Saved entries:
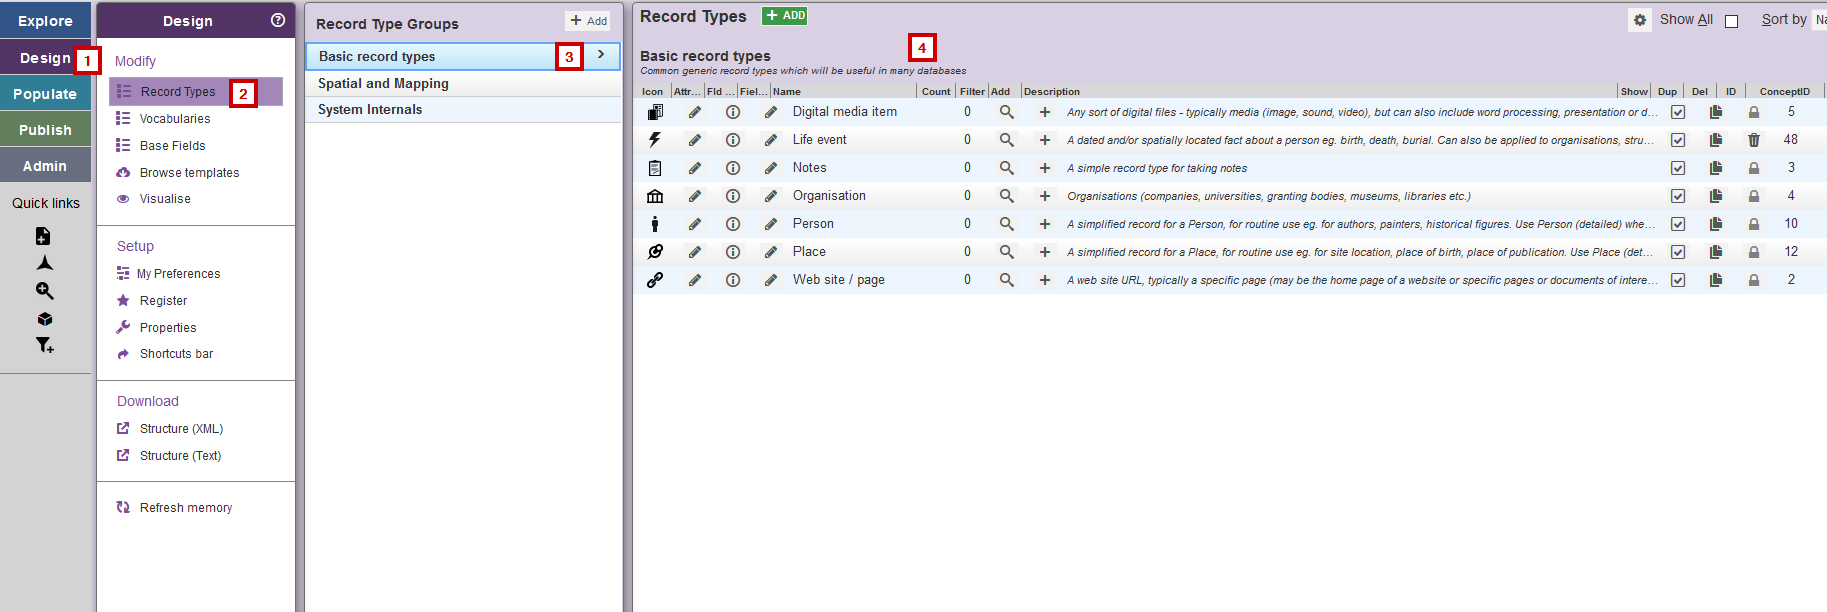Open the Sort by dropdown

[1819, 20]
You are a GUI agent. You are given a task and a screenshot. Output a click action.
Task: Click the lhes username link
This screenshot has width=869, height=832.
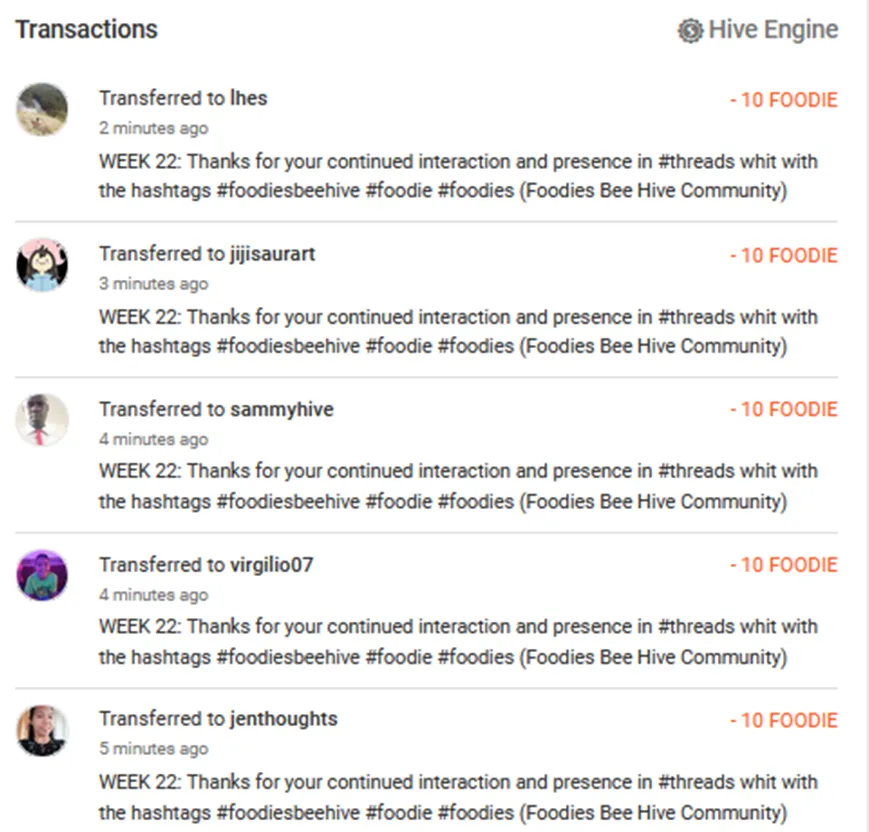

# Work request
Once you reach the line containing "You are a GUI", print it and every line after it exactly, through the end of the entries, without any pictures.

# Exercise solution
You are a GUI agent. You are given a task and a screenshot. Output a click action.
Task: Click the lhes username link
This screenshot has width=869, height=832.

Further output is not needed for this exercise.